(Collected data entries)
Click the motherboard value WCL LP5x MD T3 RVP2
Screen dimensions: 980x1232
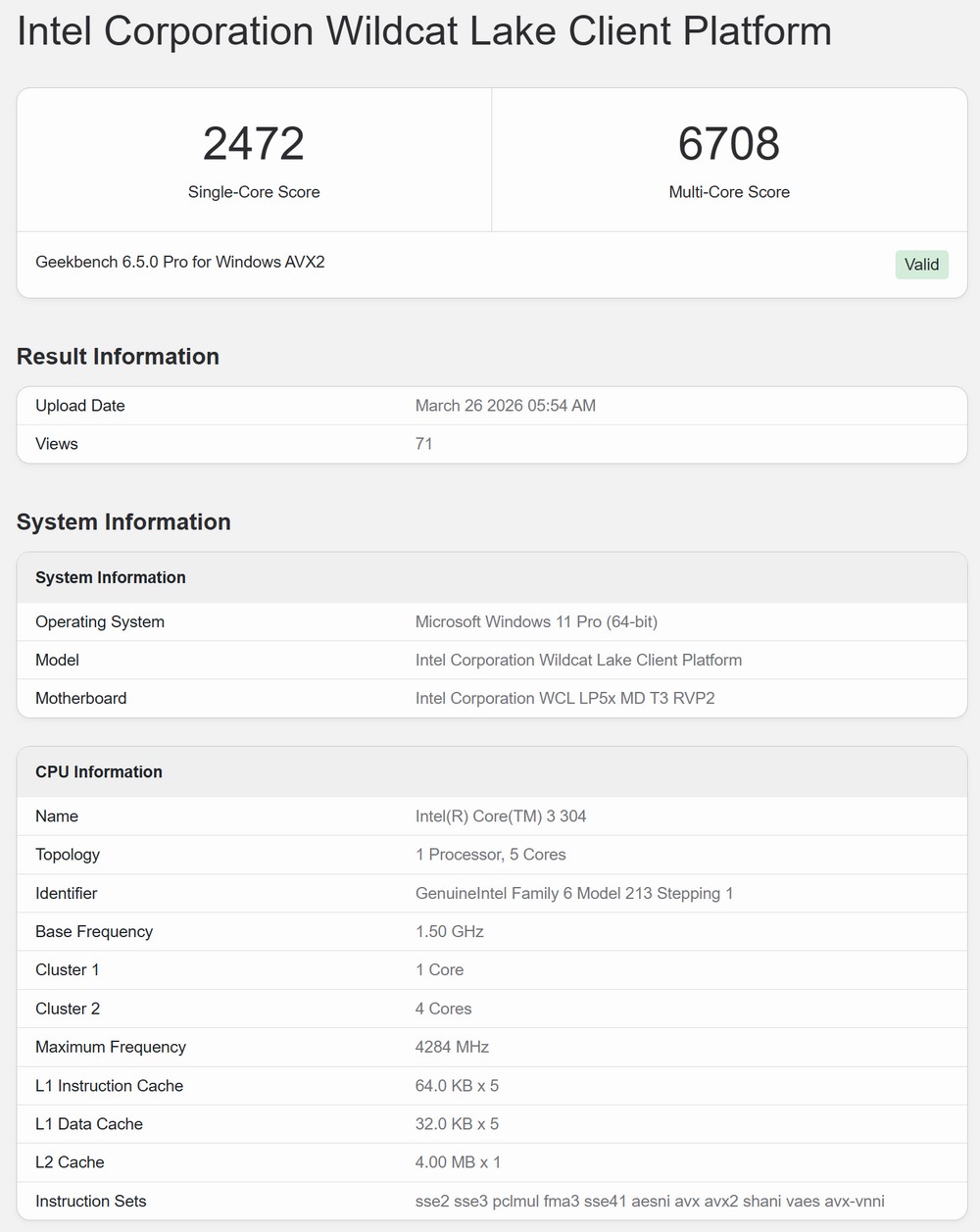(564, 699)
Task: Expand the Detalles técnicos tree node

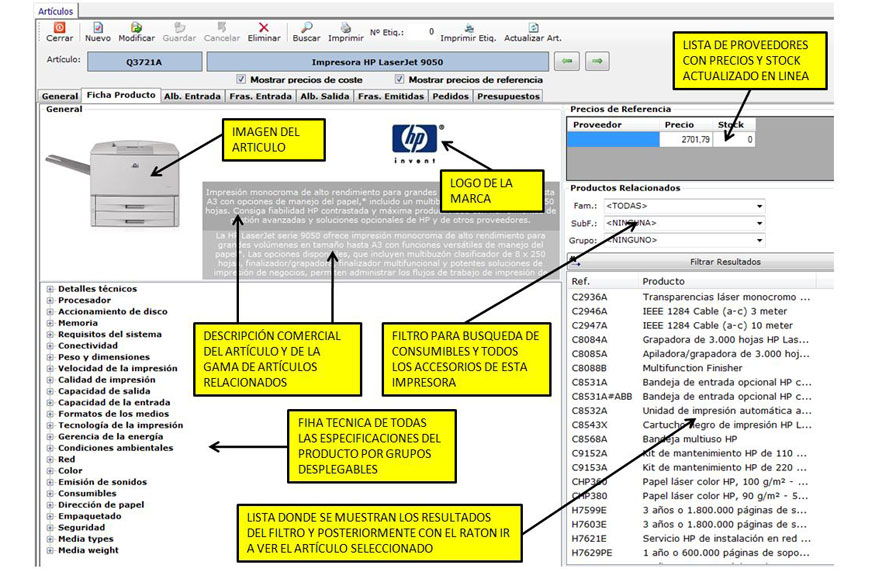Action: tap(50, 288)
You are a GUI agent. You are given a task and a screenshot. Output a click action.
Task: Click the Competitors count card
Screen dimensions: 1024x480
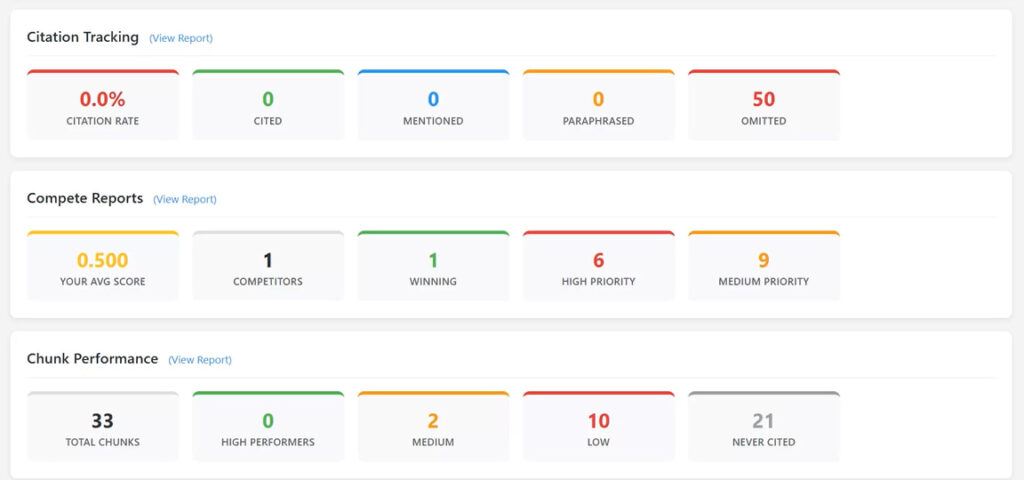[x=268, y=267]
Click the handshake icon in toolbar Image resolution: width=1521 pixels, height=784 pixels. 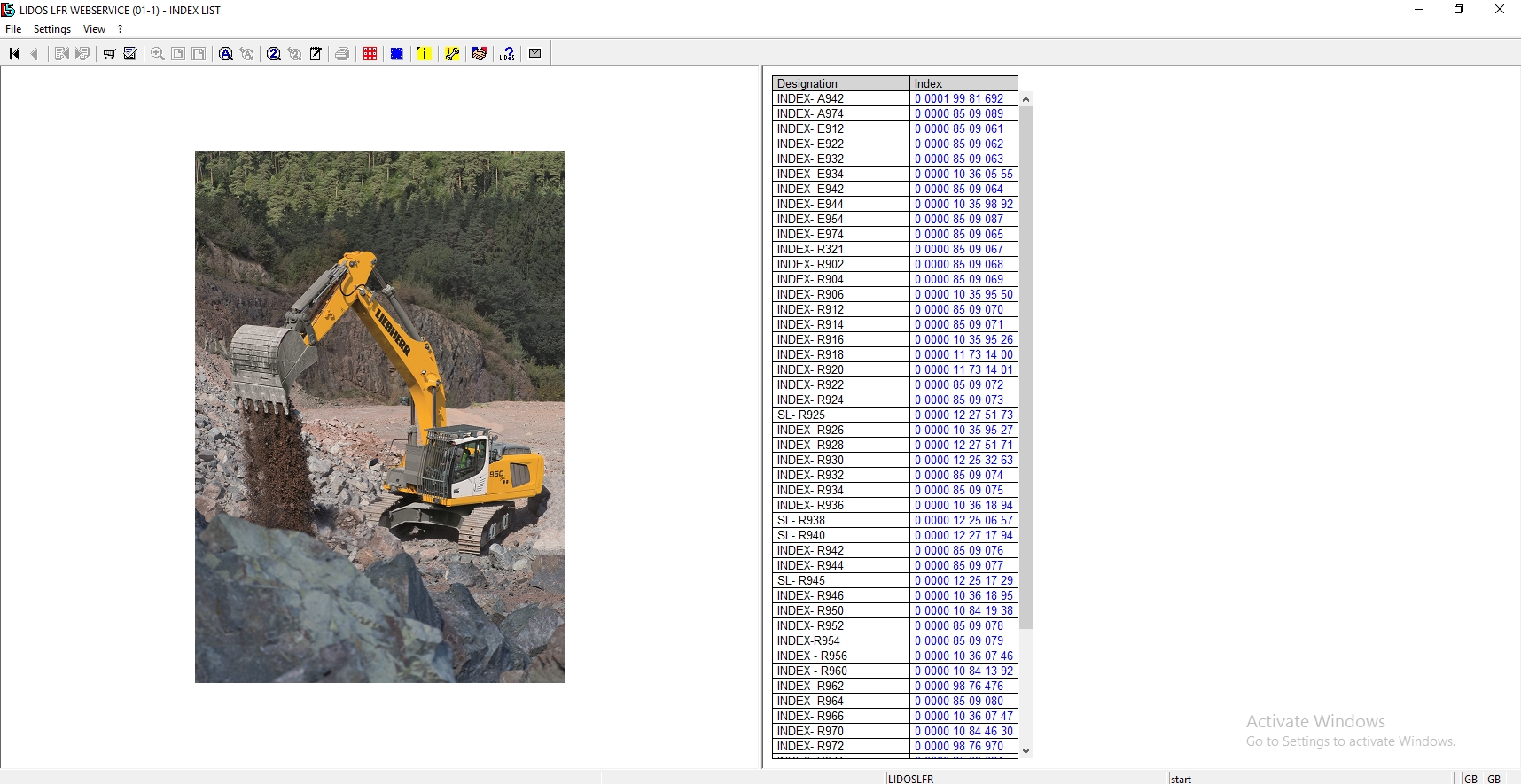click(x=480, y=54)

* * *

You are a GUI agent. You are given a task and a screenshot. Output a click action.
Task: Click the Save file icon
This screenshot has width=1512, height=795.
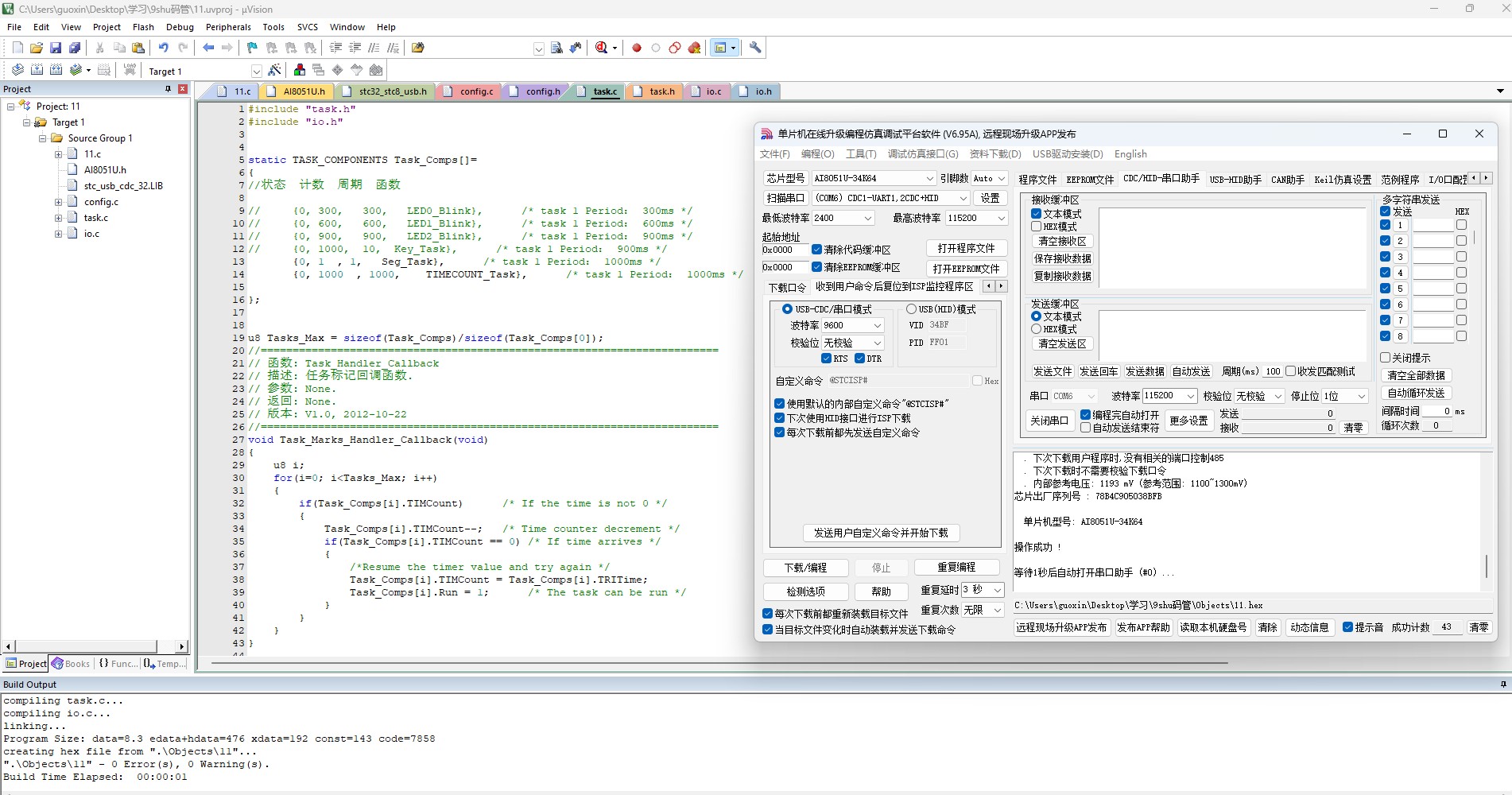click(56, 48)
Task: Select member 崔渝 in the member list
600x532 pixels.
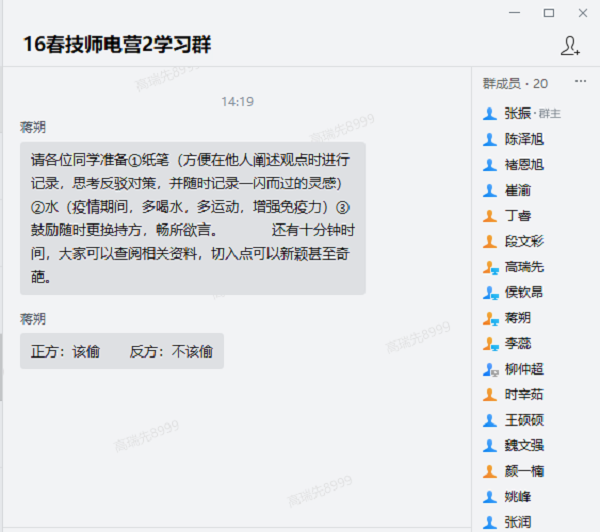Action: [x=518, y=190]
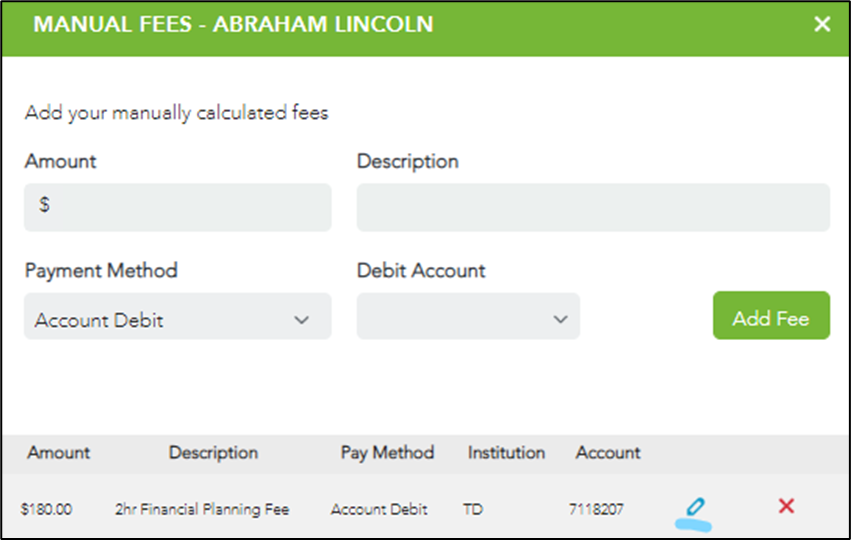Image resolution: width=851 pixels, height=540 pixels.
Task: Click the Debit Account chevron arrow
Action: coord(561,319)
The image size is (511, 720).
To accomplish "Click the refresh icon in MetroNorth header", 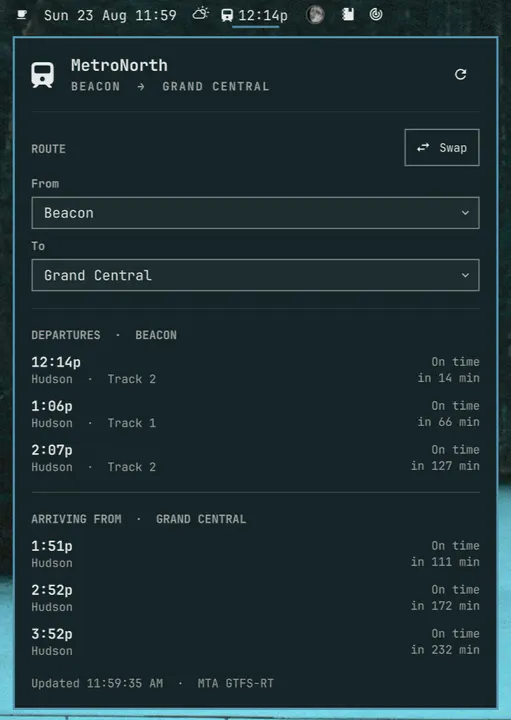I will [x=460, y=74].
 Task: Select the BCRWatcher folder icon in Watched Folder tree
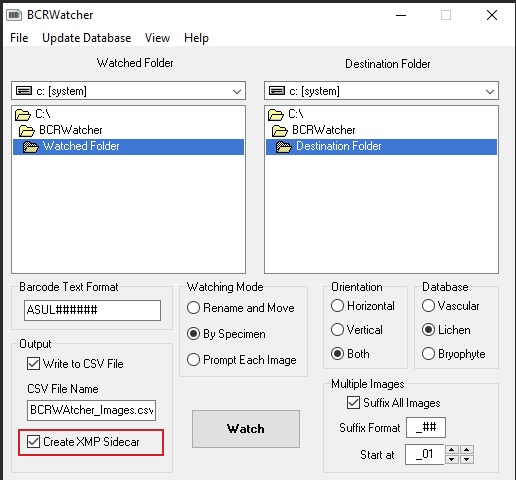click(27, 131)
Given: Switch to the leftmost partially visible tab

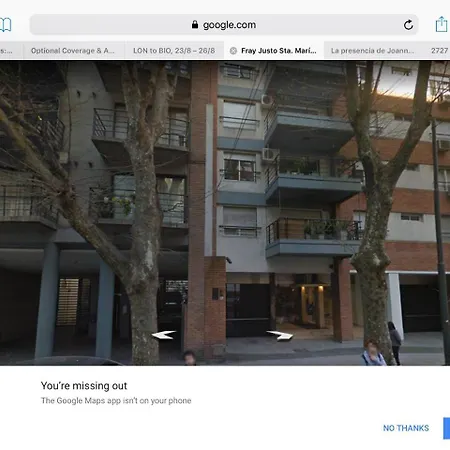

* * *

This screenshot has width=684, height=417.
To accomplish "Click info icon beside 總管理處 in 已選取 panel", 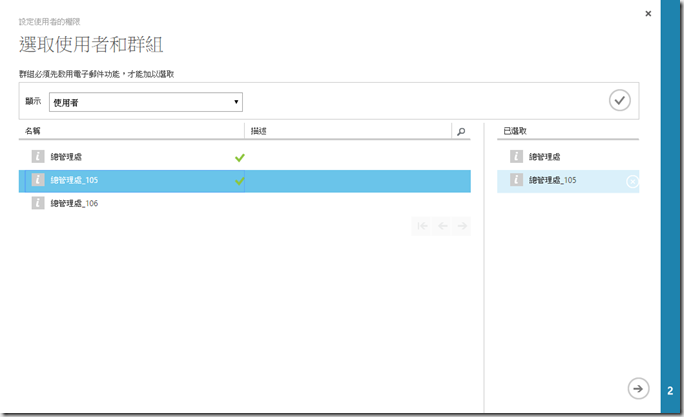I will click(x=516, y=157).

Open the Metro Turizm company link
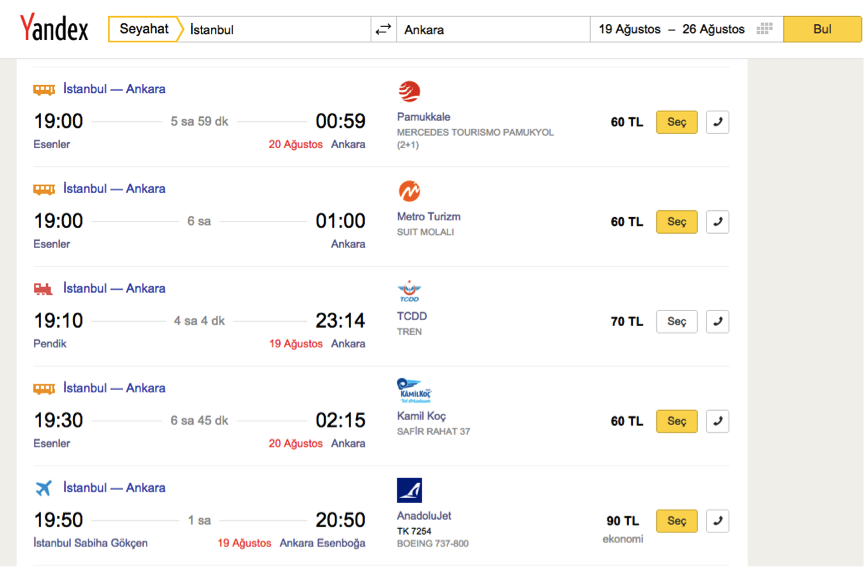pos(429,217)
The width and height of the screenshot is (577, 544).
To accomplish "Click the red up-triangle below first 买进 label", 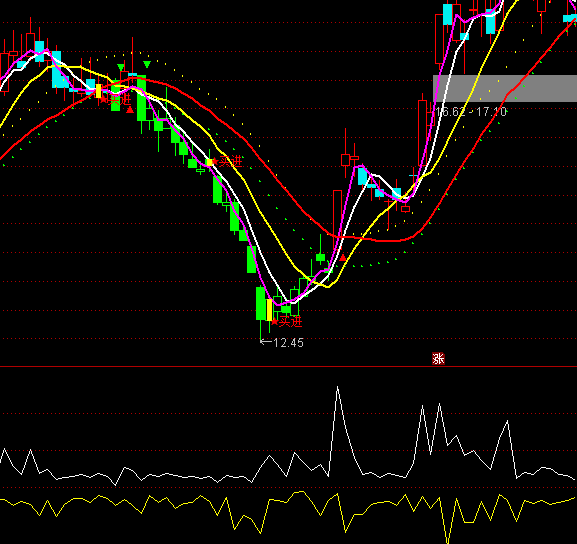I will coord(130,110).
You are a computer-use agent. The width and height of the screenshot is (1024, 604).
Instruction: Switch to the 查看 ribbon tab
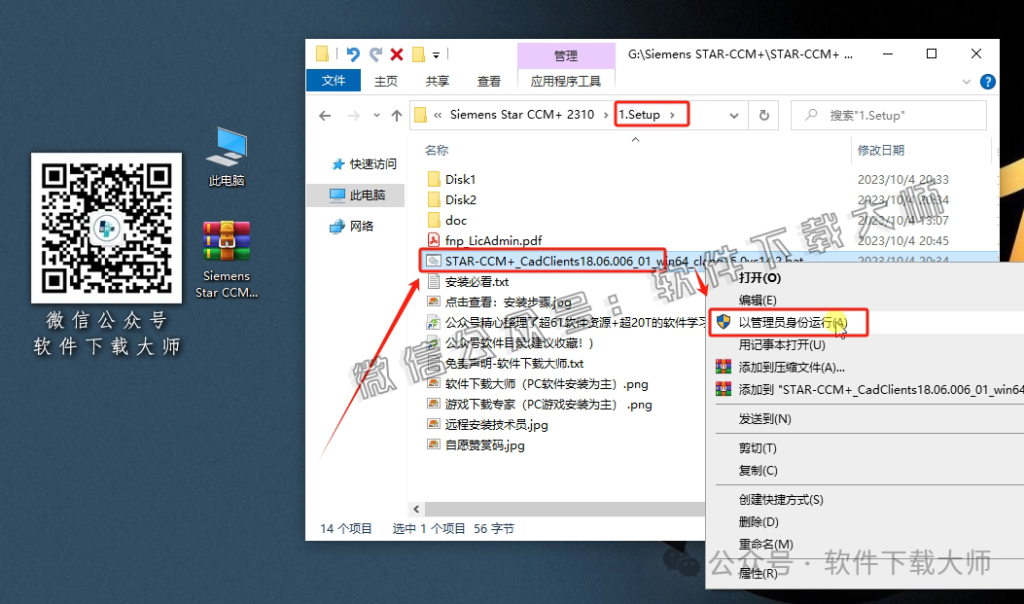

EXERCISE INSTRUCTIONS »
Copy word for word the lines above, starting at the line containing "Task: Click the Save file icon" and ending at the line containing "Task: Select member 崔渝 in the member list", inclusive, with no pictures.

EXPECTED ANSWER »
Task: Click the Save file icon
This screenshot has width=1512, height=795.
click(56, 48)
Task: Select member 崔渝 in the member list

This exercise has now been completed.